> **Instructions for the task**: When you reach the line with "You are a computer-use" in the listing below, write out that line and every one after it exactly, and skip the pictures.

> **Records for this task**:
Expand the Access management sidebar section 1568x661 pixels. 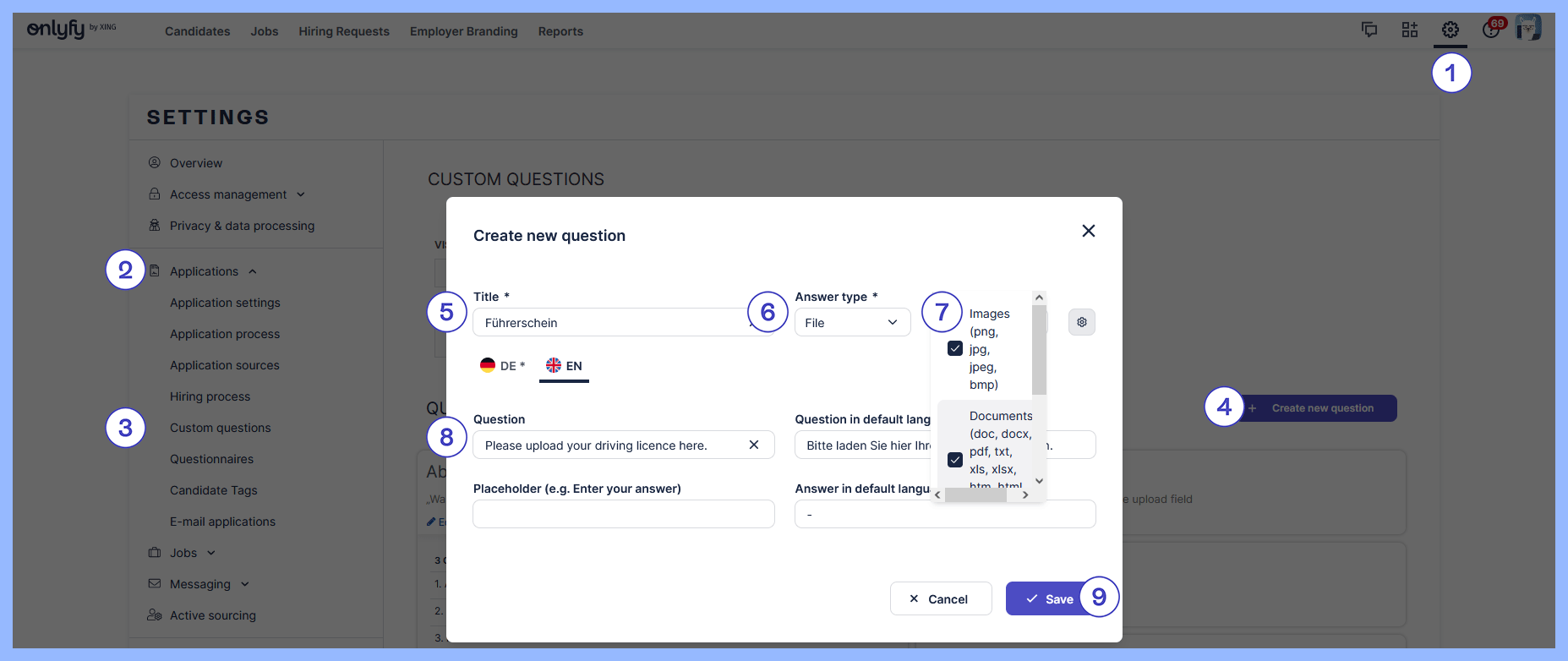[300, 194]
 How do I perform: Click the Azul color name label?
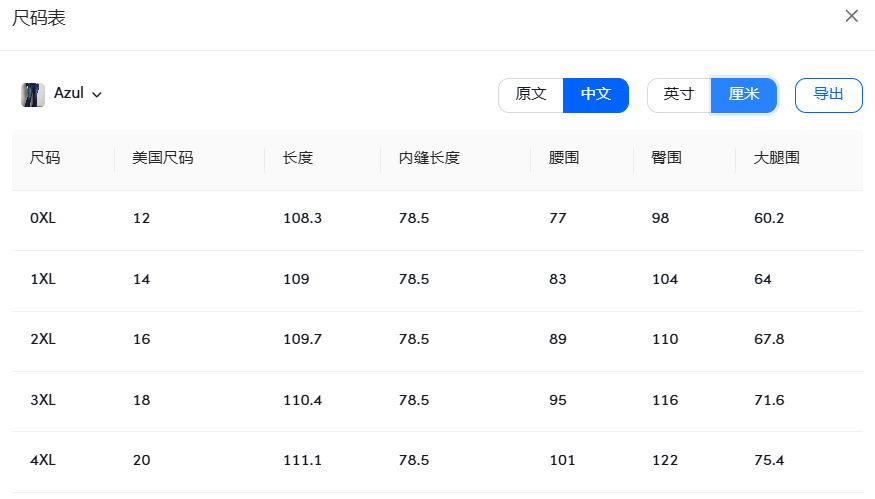pos(69,94)
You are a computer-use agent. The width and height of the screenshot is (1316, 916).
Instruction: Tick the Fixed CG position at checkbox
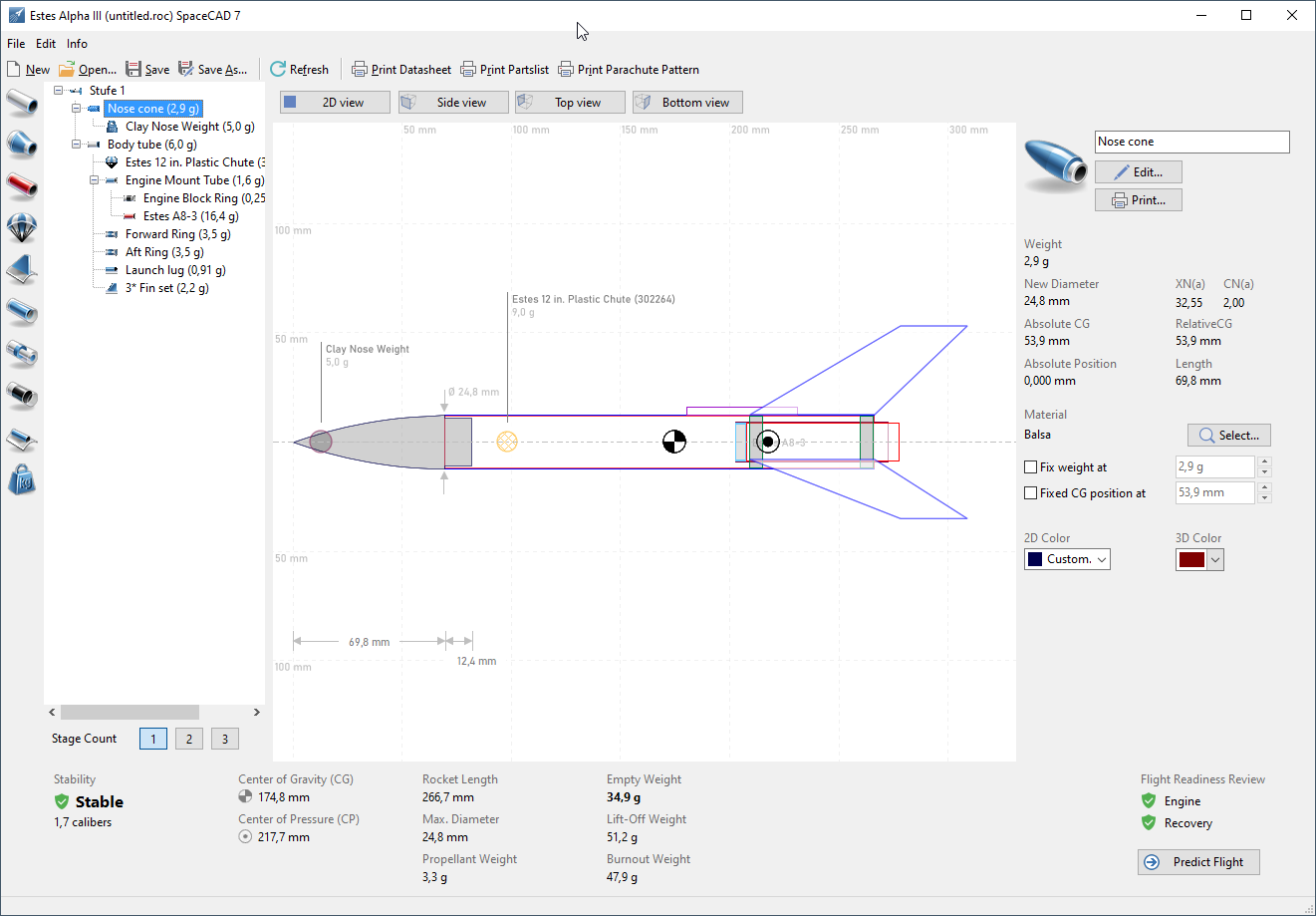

> **Expected output**:
You are a computer-use agent. The width and height of the screenshot is (1316, 916).
Instruction: Tick the Fixed CG position at checkbox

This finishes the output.